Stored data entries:
<<<<
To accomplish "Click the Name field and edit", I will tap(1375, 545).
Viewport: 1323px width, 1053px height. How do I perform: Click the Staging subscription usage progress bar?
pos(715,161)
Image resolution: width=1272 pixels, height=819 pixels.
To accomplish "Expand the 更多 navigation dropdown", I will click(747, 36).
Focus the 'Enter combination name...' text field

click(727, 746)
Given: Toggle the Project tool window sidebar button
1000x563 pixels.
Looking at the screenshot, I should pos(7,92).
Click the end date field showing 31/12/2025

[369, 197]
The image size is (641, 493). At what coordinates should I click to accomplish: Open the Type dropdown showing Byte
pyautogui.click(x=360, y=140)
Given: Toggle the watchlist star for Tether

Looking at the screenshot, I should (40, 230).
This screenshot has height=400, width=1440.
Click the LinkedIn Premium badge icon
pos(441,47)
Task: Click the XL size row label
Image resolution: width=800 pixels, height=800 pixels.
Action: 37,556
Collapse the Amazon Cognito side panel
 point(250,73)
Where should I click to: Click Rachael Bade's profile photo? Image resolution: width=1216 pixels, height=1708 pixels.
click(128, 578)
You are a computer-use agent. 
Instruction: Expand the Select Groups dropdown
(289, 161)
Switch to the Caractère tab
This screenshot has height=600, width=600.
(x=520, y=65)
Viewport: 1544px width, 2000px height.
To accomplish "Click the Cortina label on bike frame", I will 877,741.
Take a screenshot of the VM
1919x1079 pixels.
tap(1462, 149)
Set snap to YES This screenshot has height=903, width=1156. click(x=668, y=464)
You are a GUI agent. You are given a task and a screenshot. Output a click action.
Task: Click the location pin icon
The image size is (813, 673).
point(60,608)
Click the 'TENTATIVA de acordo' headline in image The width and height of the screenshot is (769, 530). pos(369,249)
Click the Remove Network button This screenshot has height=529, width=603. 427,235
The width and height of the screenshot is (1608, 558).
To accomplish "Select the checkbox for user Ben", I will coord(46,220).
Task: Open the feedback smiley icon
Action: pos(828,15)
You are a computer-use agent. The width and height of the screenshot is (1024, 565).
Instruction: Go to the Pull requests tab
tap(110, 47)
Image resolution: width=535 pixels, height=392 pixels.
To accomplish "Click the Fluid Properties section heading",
>>>>
### TASK PROMPT
Where does "agent" appear in the records above? Copy each line that holds it.

### RESPONSE TO THE TASK
You are a computer-use agent. 
You are a GUI agent. You are given a task and a screenshot. Output a click action.
You are a computer-use agent. The width and height of the screenshot is (1024, 565).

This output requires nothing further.